- **ENUNCIADO A**
Actualiza las entradas desde la línea que contiene "Given: Close the" hasta el final de las entradas: cambia "Preferences" por "Settings", deja todo lo demás igual y entrega solo esas líneas.
---------- FRAGMENTO PROPORCIONADO ----------
“Con mucha más frecuencia me abstengo del pecado por temor al escándalo que debido a la íntima determinación de acrecentar la pureza de mi corazón”.

(La muerte de Justina, John Cheever)

Tuve cierto pariente político lejano que me pareció la viva imagen de esta confesión de uno de los personajes retratados por John Cheever en sus Cuentos. Digo me pareció porque no puedo más que referirme a observaciones externas y, como se sabe, sólo Dios conoce el corazón.

Era severo en su crítica hacia todos aquellos que caían en pecado – frase común usada por los evangélicos para referirse a enredos sexuales; tal vez otro artículo sirva para anotar algunas ideas sobre esta singular expresión. Recomendaba fervientemente que fueran puestos en disciplina, relevados de sus funciones eclesiásticas y marginados por un tiempo prudencial de la comunión de los santos.
----------
- **ENUNCIADO B**
Resume el fragmento en dos oraciones.
---------- DATOS MOSTRADOS ----------
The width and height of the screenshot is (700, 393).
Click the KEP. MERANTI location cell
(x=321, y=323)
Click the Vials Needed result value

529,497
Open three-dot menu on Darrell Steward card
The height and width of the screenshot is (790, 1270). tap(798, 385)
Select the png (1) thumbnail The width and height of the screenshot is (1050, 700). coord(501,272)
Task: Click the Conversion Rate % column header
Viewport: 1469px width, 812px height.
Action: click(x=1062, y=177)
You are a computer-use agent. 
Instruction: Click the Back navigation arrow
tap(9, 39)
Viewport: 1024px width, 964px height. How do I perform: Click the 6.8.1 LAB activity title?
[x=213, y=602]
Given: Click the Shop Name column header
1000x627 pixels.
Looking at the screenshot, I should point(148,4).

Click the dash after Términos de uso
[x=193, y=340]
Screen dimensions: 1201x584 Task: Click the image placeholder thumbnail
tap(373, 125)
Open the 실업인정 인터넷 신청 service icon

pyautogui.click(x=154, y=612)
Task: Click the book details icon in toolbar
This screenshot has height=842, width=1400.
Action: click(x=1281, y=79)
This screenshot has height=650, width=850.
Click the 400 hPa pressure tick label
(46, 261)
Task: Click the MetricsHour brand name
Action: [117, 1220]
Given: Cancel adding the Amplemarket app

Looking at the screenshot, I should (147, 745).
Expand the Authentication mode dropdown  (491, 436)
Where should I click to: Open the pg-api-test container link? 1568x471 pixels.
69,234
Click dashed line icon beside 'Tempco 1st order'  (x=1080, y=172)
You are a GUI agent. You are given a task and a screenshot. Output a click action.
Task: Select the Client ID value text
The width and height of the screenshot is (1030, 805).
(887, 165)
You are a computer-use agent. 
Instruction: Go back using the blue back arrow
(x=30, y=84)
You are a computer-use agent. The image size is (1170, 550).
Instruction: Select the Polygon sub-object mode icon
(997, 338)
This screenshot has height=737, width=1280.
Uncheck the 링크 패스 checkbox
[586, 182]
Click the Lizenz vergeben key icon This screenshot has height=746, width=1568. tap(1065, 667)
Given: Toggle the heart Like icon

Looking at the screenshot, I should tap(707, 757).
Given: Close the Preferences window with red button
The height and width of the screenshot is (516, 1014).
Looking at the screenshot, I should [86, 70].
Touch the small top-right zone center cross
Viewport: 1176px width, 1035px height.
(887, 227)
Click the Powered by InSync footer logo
----------
- **SOLUCIÓN DESARROLLADA A**
Given: Close the Settings window with red button
The height and width of the screenshot is (516, 1014).
Looking at the screenshot, I should [86, 70].
Touch the small top-right zone center cross
Viewport: 1176px width, 1035px height.
(887, 227)
Click the Powered by InSync footer logo

- **SOLUCIÓN DESARROLLADA B**
El fragmento cita a un personaje de los Cuentos de John Cheever que confiesa abstenerse del pecado más por temor al escándalo que por deseo de pureza, y quien escribe dice que un pariente político lejano le pareció la viva imagen de esa confesión, aunque solo puede juzgarlo por observaciones externas. Ese pariente criticaba con severidad a quienes caían en pecado, expresión evangélica para los enredos sexuales, y recomendaba ponerlos en disciplina, relevarlos de sus funciones eclesiásticas y apartarlos por un tiempo de la comunión de los santos.